Earlier today, the Senate Judiciary Committee voted in favor of establishing a bipartisan “blue-ribbon” commission to be tasked with performing a top-to-bottom examination of the nation’s broken, dysfunctional criminal justice system and offering reform recommendations.

The legislation, the National Criminal Justice Commission Act, was originally introduced by Sen.

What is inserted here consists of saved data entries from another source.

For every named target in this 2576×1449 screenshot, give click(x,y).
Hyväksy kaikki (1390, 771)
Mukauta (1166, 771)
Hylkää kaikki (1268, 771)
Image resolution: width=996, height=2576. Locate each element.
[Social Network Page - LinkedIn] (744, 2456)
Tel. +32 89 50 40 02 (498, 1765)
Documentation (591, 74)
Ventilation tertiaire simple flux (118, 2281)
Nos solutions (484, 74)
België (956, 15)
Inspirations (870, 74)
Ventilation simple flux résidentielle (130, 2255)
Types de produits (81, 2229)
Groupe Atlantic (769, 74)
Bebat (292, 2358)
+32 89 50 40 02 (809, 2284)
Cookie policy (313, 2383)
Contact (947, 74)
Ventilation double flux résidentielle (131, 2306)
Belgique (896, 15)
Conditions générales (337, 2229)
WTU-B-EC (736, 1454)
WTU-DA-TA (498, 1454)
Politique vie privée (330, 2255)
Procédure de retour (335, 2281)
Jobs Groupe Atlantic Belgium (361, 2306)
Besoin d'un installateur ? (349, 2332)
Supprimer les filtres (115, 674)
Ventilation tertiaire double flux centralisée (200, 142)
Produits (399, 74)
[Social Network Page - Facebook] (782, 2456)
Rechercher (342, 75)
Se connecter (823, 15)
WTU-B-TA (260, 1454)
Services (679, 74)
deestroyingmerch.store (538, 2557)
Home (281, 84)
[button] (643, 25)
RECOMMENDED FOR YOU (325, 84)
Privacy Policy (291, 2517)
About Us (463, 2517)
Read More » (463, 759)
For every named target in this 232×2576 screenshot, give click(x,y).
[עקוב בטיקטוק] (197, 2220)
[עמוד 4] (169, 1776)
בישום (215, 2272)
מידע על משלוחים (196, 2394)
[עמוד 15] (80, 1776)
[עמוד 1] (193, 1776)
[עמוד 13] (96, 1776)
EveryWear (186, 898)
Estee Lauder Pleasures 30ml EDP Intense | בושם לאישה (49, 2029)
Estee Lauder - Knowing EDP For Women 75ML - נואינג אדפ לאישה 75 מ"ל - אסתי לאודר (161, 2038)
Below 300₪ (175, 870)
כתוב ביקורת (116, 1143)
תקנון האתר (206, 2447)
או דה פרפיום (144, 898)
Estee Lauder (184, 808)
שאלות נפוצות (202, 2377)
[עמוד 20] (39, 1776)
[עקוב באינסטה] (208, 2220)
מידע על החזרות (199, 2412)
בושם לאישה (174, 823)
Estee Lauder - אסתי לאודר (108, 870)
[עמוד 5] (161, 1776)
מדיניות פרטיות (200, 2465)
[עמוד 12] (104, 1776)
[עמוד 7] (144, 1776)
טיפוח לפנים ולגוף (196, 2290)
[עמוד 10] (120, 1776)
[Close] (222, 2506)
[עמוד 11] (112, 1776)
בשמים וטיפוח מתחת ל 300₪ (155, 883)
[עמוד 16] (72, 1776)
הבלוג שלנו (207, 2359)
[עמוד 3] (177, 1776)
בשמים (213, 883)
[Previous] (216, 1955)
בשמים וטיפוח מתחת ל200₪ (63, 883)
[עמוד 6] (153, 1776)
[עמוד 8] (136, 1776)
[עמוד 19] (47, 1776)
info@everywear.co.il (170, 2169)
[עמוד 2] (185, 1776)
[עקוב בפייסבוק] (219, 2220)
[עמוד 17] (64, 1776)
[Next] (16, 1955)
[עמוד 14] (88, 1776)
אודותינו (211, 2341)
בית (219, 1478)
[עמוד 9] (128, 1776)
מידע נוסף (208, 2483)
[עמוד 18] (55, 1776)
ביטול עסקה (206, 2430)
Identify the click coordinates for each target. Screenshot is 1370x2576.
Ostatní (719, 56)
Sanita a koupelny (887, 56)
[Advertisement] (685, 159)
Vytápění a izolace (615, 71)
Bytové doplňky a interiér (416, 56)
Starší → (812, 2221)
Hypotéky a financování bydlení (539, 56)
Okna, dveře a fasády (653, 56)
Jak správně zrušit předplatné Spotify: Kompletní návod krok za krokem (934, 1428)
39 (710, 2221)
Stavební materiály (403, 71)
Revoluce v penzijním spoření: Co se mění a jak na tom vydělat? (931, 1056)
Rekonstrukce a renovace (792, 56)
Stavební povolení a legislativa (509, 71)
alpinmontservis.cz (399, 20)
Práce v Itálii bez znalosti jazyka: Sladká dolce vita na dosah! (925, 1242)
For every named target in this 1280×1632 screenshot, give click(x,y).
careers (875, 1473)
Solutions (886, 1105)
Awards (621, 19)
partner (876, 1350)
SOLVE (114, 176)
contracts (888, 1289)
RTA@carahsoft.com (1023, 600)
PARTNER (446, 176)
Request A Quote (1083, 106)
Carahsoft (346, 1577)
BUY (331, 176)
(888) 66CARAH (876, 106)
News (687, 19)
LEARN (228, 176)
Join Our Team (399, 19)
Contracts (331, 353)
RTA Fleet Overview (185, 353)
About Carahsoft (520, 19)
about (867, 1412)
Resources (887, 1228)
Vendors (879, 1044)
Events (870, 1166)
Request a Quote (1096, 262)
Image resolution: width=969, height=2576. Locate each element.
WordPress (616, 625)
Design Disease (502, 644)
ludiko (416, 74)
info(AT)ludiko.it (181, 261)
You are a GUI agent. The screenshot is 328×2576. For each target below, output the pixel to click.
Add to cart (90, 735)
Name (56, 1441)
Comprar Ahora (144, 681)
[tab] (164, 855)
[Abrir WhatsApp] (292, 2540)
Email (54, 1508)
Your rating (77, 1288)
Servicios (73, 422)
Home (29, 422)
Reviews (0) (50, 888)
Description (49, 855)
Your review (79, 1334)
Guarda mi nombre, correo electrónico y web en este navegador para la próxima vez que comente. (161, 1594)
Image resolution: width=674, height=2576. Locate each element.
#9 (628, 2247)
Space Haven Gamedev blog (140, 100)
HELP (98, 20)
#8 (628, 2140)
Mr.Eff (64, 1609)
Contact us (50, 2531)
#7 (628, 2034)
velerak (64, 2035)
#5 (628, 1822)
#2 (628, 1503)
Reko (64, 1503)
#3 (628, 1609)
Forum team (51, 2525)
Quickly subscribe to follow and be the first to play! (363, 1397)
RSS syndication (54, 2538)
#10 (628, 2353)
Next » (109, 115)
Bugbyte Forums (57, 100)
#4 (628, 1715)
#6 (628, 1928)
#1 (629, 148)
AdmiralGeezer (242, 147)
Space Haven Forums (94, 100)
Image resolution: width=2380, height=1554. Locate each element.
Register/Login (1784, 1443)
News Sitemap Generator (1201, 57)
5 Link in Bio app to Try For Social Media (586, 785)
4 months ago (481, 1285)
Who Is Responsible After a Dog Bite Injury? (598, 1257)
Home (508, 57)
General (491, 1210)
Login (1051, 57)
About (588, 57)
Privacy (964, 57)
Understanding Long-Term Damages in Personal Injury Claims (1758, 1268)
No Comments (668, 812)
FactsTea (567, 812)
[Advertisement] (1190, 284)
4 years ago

Jim Webb of Virginia and is currently co-sponsored by 35 members of the Senate, both Democrats and Republicans.

Carrying out a top-to-bottom review of the criminal justice system is a critical step in the process of fixing, what is for far too many Americans, a totally broken system.The U.S. currently has the dubious distinction of being, by far, the world’s largest incarcerator, both in sheer numbers and in terms of percentage of the population.More than one in every 100 adults is currently in prison or jail in this country, and the number of women in state and federal prisons and jails increased by more than 800 percent between 1980 and 2002.

Did all of this happen because Americans are the most violent, crime-prone people anywhere in the world?Of course not.Our massive rate of over-incarceration is the direct result of changes to sentencing policy and prosecution priorities that have put more and more people behind bars and for far longer periods than ever before.

One of the most important things this new commission could do is explore whether these policies, which have fueled record rates of incarceration, have been worth the cost in both financial resources and human lives. Additionally, they would be wise to consider whether less punitive and costly alternatives could better be employed.Time will tell, as Congress must still pass this legislation and then send it on to President Obama to become reality.

In the meantime, today’s vote by the Senate Judiciary Committee offers some hope that Congress is beginning to seriously explore reforms to the nation’s criminal justice system.